Files on "The Great Indian Insurance Scam" investigation on a cluttered office desk. A person is writing, evoking a serious mood.

The Familiar Trap: Bad Investments, Worse Insurance

When we dig into our clients' portfolios, we often find:

  • Money-back policies

  • Guaranteed Return plans

  • Wealth Builder plans

  • Children’s future plans

These policies look like savings. They even sound safe. But peel back the layers and the financials are horrific. Worse still, the clients are often underinsured - the life cover from these plans is a fraction of what they actually need.



The Investment That Isn’t

Let’s look at a real example sent to one of us.

A detailed insurance benefits table shows guaranteed and non-guaranteed benefits in rupees over 15 policy years, with various columns.
  • You pay ₹10L per year for 3 years.

  • You get ₹69L back after 15 years (tax-free)

  • The “guaranteed” part? Only ₹52L.


This is a non-linked, participating plan. Sounds technical - but here’s what matters:

  • Return (XIRR): 3.87% to 5.88%

  • Lock-in: 15 years

  • Liquidity: Nil

  • Real Wealth Creation: None


You could have just bought a NIFTY ETF (like NIFTYBEES) and a term insurance policy and ended up with way more wealth, way more insurance cover.


The Hidden Charges No One Talks About

These plans come with a buffet of hidden charges. Most people don't see them because they’re buried in fine print. One of the biggest?

Policy Allocation Charges (PAC) - aka, commissions.


Year

Typical PAC/Commission

1st year

8-10% of premium

2nd year

3-5%

3rd year onwards

1-2%

That’s money that could have been invested for your future - but instead goes to the person who sold you the plan.


Surrendering is Financial Suicide?

Let’s say you realize your mistake halfway through. Can you get out?

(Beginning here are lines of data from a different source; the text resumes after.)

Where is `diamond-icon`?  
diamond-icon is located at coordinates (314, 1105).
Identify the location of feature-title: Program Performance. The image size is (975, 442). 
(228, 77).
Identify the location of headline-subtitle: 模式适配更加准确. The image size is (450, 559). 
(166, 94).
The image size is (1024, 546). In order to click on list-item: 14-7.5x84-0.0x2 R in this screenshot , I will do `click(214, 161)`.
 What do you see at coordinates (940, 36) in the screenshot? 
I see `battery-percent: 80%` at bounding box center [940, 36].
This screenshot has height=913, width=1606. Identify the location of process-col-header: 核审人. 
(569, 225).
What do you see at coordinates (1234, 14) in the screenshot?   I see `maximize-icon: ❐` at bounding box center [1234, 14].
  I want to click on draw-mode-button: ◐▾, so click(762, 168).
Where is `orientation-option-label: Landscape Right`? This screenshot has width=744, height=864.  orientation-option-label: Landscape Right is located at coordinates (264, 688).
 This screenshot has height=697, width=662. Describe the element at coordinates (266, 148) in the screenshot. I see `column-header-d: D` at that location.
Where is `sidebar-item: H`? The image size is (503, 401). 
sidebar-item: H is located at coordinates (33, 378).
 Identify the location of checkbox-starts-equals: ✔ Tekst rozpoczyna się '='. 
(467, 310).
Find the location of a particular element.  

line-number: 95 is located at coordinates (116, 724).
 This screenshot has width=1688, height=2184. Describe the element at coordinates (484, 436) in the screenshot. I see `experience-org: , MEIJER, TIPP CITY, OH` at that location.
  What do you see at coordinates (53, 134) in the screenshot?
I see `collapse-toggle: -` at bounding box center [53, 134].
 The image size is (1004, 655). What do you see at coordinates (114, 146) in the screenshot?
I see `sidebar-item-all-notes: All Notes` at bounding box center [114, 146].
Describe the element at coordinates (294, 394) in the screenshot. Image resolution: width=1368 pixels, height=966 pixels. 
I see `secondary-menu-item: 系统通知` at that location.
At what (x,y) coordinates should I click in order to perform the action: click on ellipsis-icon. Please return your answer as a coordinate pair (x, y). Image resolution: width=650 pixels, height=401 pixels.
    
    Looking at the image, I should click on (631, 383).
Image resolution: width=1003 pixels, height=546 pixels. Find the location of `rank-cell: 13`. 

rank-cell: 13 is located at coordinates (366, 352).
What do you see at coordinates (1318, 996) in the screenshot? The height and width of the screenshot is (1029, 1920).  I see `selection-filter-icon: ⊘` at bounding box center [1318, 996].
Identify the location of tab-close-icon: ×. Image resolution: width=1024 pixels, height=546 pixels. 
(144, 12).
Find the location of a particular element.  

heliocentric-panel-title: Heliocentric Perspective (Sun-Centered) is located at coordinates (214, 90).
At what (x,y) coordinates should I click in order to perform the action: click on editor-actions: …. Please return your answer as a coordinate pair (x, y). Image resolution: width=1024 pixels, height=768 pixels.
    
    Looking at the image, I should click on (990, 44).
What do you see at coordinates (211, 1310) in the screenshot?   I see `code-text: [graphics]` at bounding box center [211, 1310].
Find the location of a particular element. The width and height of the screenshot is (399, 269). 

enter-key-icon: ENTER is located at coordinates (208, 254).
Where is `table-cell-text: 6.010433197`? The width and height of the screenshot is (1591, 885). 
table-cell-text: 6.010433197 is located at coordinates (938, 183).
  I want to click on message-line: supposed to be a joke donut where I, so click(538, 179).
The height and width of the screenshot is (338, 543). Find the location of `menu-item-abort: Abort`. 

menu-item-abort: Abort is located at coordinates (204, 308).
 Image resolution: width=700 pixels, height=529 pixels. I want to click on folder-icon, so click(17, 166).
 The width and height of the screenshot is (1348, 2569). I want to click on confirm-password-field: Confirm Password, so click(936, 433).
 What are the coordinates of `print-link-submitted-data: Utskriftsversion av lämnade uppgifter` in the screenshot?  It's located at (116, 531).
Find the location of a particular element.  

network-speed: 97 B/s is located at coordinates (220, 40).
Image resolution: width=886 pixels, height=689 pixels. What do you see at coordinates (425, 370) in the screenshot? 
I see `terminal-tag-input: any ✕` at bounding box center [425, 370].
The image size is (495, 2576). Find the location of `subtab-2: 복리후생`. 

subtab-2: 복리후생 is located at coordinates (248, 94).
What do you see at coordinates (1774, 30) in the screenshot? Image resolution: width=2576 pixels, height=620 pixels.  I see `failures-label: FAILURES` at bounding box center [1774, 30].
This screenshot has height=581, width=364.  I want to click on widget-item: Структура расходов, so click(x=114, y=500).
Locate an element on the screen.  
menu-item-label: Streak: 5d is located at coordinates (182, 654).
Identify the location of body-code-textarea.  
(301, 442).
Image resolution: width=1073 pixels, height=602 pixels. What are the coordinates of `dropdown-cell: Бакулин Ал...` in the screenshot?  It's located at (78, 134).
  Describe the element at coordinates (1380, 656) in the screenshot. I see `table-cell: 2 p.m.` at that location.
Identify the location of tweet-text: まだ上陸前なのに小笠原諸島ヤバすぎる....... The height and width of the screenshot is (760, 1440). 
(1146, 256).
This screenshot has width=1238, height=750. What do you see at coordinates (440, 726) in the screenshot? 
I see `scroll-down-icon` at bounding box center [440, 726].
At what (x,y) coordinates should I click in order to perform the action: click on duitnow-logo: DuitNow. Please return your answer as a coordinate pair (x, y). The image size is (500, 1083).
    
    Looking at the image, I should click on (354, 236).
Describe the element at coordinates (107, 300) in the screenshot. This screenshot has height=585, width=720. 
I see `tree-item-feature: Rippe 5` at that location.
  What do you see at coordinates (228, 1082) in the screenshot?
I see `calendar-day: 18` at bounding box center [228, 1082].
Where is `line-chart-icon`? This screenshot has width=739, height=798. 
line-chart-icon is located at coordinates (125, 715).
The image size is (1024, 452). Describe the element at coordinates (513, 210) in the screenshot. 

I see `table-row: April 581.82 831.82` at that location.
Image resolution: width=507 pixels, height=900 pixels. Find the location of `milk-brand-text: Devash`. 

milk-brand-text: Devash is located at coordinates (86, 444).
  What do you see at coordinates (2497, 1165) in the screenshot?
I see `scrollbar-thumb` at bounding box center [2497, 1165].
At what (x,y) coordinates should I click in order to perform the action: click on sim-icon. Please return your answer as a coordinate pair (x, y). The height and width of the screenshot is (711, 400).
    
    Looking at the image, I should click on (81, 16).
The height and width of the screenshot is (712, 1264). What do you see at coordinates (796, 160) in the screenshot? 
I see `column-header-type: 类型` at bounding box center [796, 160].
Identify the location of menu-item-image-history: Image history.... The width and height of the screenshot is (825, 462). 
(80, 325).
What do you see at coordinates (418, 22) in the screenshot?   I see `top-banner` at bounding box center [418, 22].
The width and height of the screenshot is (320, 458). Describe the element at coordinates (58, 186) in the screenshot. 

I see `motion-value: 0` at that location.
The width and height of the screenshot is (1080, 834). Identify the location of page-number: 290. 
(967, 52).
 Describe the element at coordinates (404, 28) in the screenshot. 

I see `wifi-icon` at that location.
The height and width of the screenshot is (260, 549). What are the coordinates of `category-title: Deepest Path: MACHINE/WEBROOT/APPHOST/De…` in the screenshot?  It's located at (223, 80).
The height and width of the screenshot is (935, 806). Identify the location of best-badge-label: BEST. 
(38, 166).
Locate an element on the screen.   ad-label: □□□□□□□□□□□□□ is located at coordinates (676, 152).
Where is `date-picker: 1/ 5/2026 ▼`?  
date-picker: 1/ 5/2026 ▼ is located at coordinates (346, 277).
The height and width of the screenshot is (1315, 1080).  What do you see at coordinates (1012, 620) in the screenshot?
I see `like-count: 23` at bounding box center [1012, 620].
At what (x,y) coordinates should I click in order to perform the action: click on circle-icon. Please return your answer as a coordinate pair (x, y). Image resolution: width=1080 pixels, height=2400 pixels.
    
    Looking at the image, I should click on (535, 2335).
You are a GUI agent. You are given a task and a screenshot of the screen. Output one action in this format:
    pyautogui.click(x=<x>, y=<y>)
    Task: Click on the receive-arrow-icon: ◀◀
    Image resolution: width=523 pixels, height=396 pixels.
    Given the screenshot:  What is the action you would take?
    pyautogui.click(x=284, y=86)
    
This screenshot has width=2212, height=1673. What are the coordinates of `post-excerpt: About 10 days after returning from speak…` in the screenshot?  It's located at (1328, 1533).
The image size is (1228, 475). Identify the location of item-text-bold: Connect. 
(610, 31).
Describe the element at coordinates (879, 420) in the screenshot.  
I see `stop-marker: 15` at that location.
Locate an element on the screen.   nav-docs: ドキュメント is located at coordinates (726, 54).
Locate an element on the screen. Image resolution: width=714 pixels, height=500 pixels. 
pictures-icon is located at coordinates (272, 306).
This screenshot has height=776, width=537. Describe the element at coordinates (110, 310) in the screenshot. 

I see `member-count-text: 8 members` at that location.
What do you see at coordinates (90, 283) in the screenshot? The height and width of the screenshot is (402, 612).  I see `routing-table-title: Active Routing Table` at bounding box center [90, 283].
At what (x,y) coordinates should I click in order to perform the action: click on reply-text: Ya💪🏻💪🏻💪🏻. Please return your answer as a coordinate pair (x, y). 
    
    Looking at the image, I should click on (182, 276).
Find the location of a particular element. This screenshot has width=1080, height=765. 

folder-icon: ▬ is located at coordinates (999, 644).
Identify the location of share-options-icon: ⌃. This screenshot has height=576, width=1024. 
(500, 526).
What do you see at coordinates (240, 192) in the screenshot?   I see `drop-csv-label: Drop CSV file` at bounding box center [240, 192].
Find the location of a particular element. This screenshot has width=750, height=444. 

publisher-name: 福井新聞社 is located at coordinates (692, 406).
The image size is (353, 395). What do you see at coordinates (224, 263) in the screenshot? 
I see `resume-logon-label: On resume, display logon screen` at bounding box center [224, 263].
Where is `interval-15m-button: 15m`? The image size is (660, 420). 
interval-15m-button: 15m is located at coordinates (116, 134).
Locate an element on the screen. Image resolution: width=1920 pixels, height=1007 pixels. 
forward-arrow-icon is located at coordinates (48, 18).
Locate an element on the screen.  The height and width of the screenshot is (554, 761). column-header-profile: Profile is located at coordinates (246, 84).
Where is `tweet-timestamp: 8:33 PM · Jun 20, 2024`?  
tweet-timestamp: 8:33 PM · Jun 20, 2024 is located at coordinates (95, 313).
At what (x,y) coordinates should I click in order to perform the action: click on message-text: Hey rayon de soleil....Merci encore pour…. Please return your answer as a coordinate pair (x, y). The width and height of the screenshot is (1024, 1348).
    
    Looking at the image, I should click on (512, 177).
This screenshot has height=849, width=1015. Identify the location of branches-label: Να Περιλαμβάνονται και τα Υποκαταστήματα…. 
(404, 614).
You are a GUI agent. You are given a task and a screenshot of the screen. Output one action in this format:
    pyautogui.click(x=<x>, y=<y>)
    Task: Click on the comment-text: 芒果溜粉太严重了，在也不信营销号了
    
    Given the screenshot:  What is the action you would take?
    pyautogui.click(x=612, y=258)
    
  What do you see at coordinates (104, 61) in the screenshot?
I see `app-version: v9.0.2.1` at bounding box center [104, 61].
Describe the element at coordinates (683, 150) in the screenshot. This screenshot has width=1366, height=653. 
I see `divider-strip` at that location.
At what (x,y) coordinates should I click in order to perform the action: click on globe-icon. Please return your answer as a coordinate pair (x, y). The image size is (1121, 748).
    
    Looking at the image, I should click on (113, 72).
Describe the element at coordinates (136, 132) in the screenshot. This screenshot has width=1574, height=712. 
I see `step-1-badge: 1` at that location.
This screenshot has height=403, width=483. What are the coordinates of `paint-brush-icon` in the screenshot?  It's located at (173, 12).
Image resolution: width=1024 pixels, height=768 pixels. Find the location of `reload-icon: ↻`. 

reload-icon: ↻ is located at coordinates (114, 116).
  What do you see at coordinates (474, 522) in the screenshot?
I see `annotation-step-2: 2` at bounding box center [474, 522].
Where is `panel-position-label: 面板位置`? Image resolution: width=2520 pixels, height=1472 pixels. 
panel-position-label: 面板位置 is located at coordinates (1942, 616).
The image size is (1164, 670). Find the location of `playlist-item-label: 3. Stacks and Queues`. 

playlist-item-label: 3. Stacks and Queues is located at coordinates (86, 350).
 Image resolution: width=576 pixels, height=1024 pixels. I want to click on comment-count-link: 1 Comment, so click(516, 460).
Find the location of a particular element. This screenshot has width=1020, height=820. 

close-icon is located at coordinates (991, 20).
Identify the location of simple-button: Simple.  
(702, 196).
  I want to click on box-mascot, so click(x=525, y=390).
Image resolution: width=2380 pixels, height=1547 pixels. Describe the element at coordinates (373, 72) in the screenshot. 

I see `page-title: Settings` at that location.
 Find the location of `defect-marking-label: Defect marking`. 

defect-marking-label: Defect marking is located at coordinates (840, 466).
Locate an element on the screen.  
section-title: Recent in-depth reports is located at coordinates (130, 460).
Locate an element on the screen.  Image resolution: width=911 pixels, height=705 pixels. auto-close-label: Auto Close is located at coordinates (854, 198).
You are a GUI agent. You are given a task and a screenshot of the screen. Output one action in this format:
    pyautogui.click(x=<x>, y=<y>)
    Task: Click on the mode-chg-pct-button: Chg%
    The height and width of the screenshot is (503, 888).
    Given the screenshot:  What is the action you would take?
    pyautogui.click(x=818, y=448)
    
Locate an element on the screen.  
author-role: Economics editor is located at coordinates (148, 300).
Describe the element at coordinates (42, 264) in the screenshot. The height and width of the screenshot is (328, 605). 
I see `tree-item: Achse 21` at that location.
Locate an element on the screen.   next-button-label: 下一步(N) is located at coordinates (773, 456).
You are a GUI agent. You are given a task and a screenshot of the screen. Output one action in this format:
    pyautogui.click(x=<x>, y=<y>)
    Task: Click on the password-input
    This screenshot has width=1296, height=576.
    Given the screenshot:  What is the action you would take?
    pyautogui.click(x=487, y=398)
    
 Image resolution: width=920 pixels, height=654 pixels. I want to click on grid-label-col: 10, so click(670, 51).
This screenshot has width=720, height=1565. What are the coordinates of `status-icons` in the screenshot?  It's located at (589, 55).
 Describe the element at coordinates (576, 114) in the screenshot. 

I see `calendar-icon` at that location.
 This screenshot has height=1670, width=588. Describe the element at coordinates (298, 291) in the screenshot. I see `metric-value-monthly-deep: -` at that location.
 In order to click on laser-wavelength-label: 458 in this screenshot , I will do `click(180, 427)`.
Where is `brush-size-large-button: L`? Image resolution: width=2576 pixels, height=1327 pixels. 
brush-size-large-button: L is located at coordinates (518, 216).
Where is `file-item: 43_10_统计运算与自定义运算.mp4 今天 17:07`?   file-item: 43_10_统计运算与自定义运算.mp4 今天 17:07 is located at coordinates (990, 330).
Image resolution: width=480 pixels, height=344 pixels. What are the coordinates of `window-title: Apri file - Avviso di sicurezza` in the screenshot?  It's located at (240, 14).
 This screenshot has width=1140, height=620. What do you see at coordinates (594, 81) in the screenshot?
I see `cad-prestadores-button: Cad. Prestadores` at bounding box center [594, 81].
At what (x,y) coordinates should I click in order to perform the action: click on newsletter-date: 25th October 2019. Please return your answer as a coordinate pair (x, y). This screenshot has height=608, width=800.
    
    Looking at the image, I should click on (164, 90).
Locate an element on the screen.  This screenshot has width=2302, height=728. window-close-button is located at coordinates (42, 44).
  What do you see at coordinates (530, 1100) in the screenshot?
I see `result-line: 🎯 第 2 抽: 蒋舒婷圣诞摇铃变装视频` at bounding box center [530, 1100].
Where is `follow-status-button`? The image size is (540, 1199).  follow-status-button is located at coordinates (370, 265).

  • Low surrender values mean you’ll take a huge loss.

  • These products rely on your loss aversion - you’re likely to stay in just to “avoid losing money,” even if it means poor returns forever. There is a point early enough in the policy term where it makes sense to take the loss and get out.

  • Mortality charges increase over time - especially as the “death benefit” increases, further dragging down your returns.


ULIPs – Same Trap, Different Marketing

Unit Linked Insurance Plans (ULIPs) are often marketed as market-linked, tax-efficient options.  While they ostensibly let you avoid the tax (premiums are capped at 2.5L per year overall), the problems with high commissions is still present.


If you are wondering if a directly bought policy (e.g., HDFC Click2Life), which avoids commissions, can be better as it can earn market returns and avoid the LTCG at the end under Sec 10(10D) of Income Tax Act. Of course, this assumes that the insurance cover was, in fact, needed.


But are they better? No!

We compared:

  • A ULIP with ₹10L premiums for 3 years

  • A direct mutual fund with the same cash flows


Assumptions:

  • 12% market return

  • ULIP fund fee: 1.35%

  • Mutual Fund fee: 0.5%

  • 12.5% tax on MF gains at maturity

  • Horizon: 15 years


Results:

  • ULIP: ₹1.24 Cr (CAGR: 10.4%)

  • MF: ₹1.28 Cr (CAGR: 10.6%)

Despite tax advantages, ULIPs lose out due to high ongoing costs.


So Why Is This Still Happening?

It’s not just poor financial literacy - it's a cocktail of demand-side misunderstanding and supply-side perverse incentives.


1. Nobody Wants Pure Insurance

Most people hate paying for something they hope they’ll never use. That’s what term insurance feels like. So insurers bundle investments to make the product more “appealing.”


2. The Industry Doesn’t Want to Sell Term Plans

Pure term plans generate only 3–6% of total life insurance premium income. Why? Because they’re not profitable for insurers or agents.


3. Massive Misaligned Incentives

Selling a ₹10L per year savings plan can earn an agent ₹80,000–₹1L in the first year alone.


Our Advice? Simple and Unchanging

Never, ever buy an insurance-cum-investment plan.

No matter how polished the brochure or how friendly the face selling it. No matter what they call it - Wealth Plan, Retirement Builder, Golden Advantage - it’s likely just a shiny wrapper over a slow drain on your wealth.


Because the biggest mistake isn’t just losing money - it’s wasting 15 years doing it.